Iqbal Sikander

Cricket information
- Batting: Right-handed
- Bowling: Legbreak, googly

Career statistics
| Competition | ODI |
| Matches | 4 |
| Runs scored | 1 |
| Batting average | – |
| 100s/50s | 0/0 |
| Top score | 1* |
| Balls bowled | 210 |
| Wickets | 3 |
| Bowling average | 49.00 |
| 5 wickets in innings | 0 |
| 10 wickets in match | 0 |
| Best bowling | 1/30 |
| Catches/stumpings | 0/– |

Medal record
Men's Cricket
Representing Pakistan
ICC Cricket World Cup
| Winner | 1992 Australia and New Zealand |  |
- Source: ESPNcricinfo, 3 May 2006

= Iqbal Sikander =

Pakistani cricketer (born 1958)

Mohammad Iqbal Sikander (born 19 December 1958 in Karachi, Sindh) is a Pakistani former cricketer who played four One Day Internationals (ODI), all of them in the 1992 Cricket World Cup and was part of the Pakistan squad that won it, but was never selected again for Pakistan in either Tests or ODIs.

In January 1991, playing for Karachi Whites against Peshawar in a one-day match, he recorded the extraordinary bowling analysis of 6.2–3–7–7; no other cricketer has ever taken seven wickets in a List A game for fewer runs.

Iqbal spent a lot of time in English league cricket, this included several seasons playing for Tonge Cricket Club in the Bolton Cricket League where he took a competition record 133 wickets in 1995. In 2001, he took 101 league wickets for Leigh Cricket Club in the Liverpool Competition.

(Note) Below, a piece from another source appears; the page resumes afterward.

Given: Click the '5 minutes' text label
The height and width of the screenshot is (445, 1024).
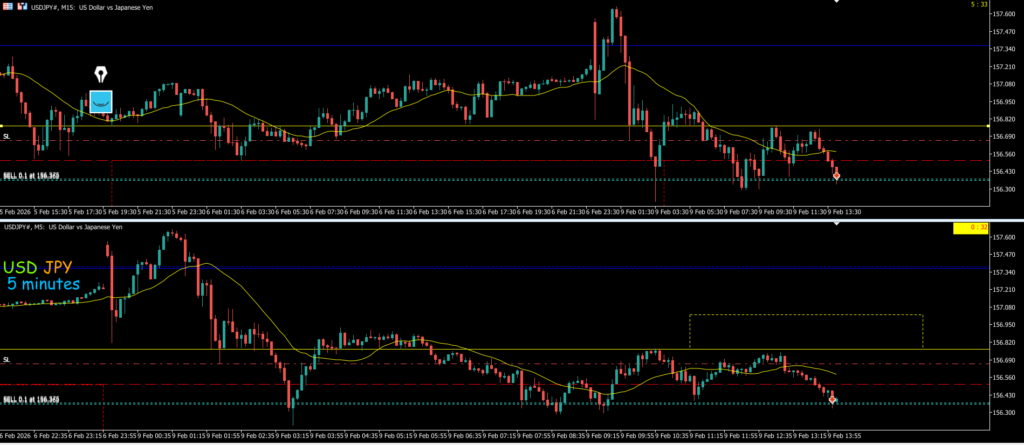Looking at the screenshot, I should point(45,284).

Following his playing career, Iqbal worked as the Asian Cricket Council's development officer. This role included helping to establish cricket in Afghanistan, He had spells as coach of the Afghanistan national cricket team and Oman national cricket team.

==Education==
He was educated at the St. Patrick's High School, Karachi.